É o Brasil que quer esclarecimentos, disse FHC ao rebater ministro da Justiça

Durante coletiva sobre a Operação Lava Jato, José Eduardo Cardozo acusou a oposição de explorar as denúncias politicamente

Valmar Hupsel, O Estado de S. Paulo

15 de novembro de 2014 | 15h27

SÃO PAULO - O ex-presidente Fernando Henrique Cardoso, um dos principais nomes do PSDB, refutou na manhã deste sábado, 15, as afirmações feitas momentos antes pelo ministro da Justiça, José Eduardo Cardozo, de que a oposição estava explorando politicamente as denúncias de desvios de recursos na Petrobrás. "Ninguém está explorando eleitoralmente, que eu saiba. O Brasil está estarrecido com a profundidade do que aconteceu. É muito dinheiro. É muita gente envolvida", disse FHC após participar de evento promovido pela revista Piauí em um colégio no bairro dos Jardins, na capital Paulista.

"A oposição sabe que perdeu. Reconheceu. Não há ninguém responsável na oposição que tenha outra opinião.
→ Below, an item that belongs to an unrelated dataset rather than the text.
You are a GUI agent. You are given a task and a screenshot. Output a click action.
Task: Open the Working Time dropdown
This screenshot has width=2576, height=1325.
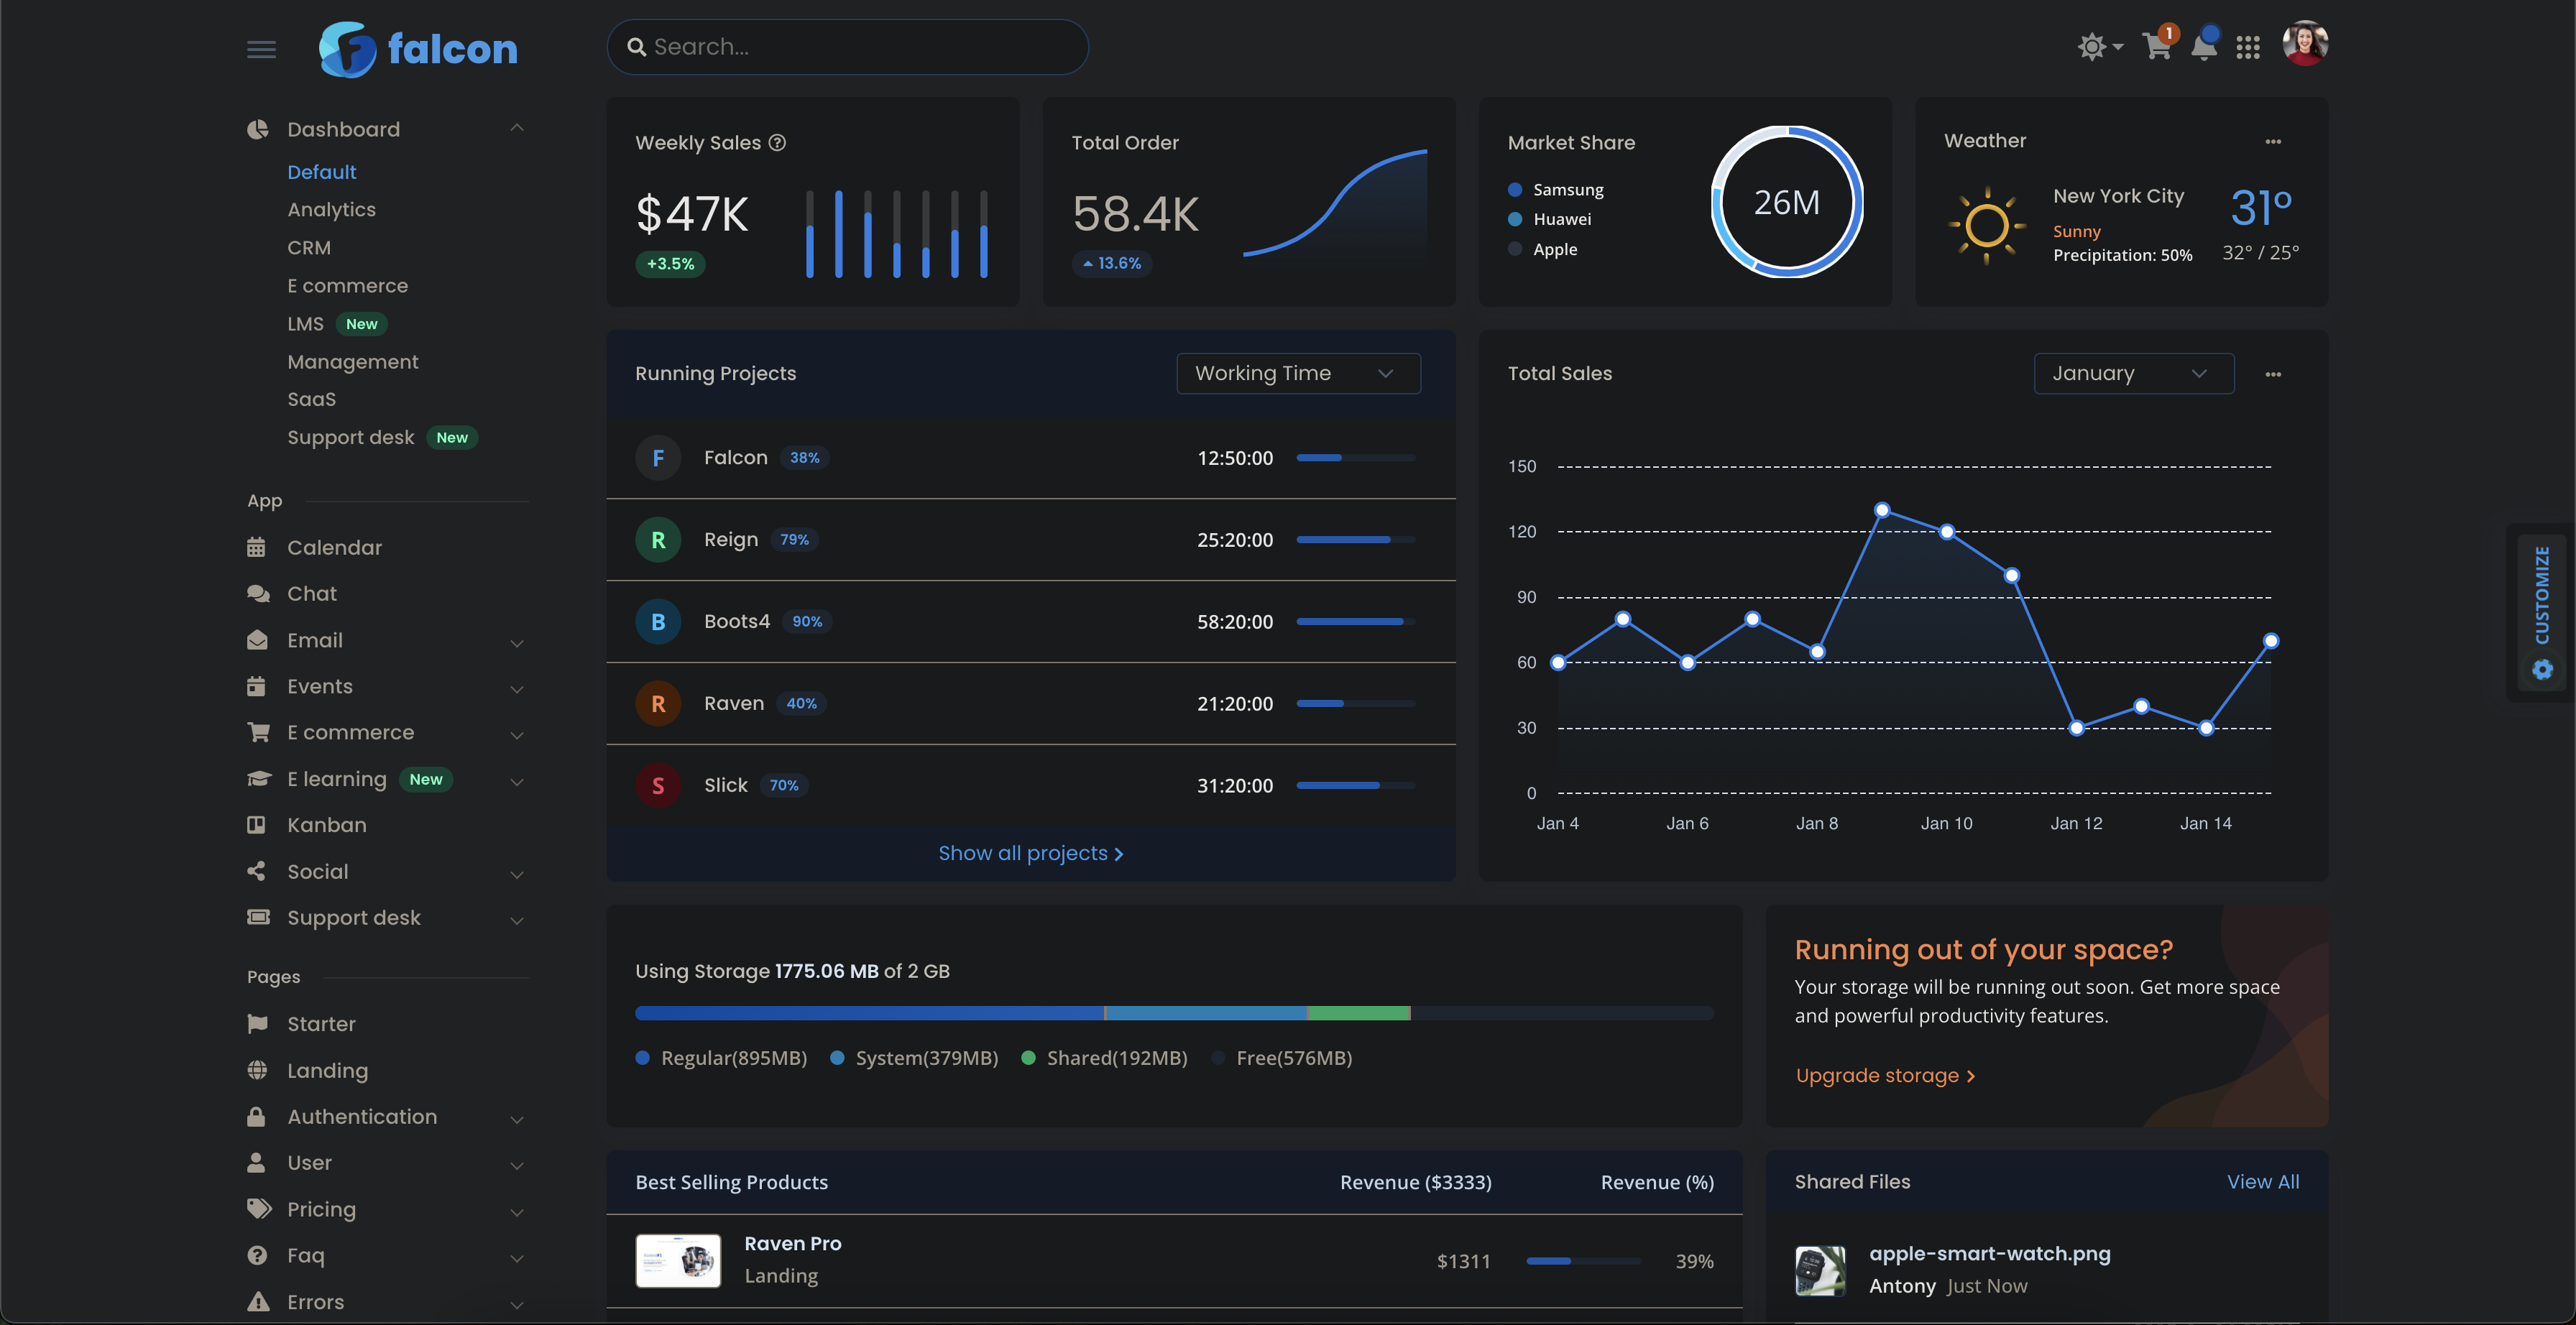point(1298,373)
Somos a favor da regra do jogo", disse ele ao comentar a afirmação de Cardoso de que a exploração do caso Petrobrás era uma tentativa de terceiro turno das eleições. "Acho que é ruim ficar dizendo isso porque dá a impressão de que é a oposição que quer usar as investigações. É o Brasil que quer esclarecimentos sobre as investigações. Não é a oposição. A oposição quer a verdade e a punição se for comprovada."

FHC lembrou que por enquanto as acusações presentes na Operação Lava Jato envolvem a partidos "mas a partidos do governo". "Então, quem está no governo tem que entender: olha, cuidado hein? São do seu partido que estão envolvidos nisso. Não basta ficar na posição de juiz. Tem que ir mais longe."

O ex-presidente defendeu o afastamento do tesoureiro do PT, João Vaccari Neto, citado nas investigações como destinatário de recursos desviados de contratos da estatal. "Não estou dizendo que tenha feito ainda porque não tem provas, mas basta ter uma acusação grave que deve se dizer: você se afasta e prove sua inocência. Enquanto ele está no cargo da a impressão de que o governo não está se importando muito com o que está acontecendo", disse. "Tem que cortar o que está errado no seu governo, no seu partido. E por enquanto não estou vendo isso."

FHC disse não crer num envolvimento direto da presidente Dilma nos desvios apontados pela Polícia Federal na Petrobrás. "O que apareceu até agora a responsabilidade dela é política, não é criminal. Eu espero que não tenha nenhum envolvimento direto dela", disse.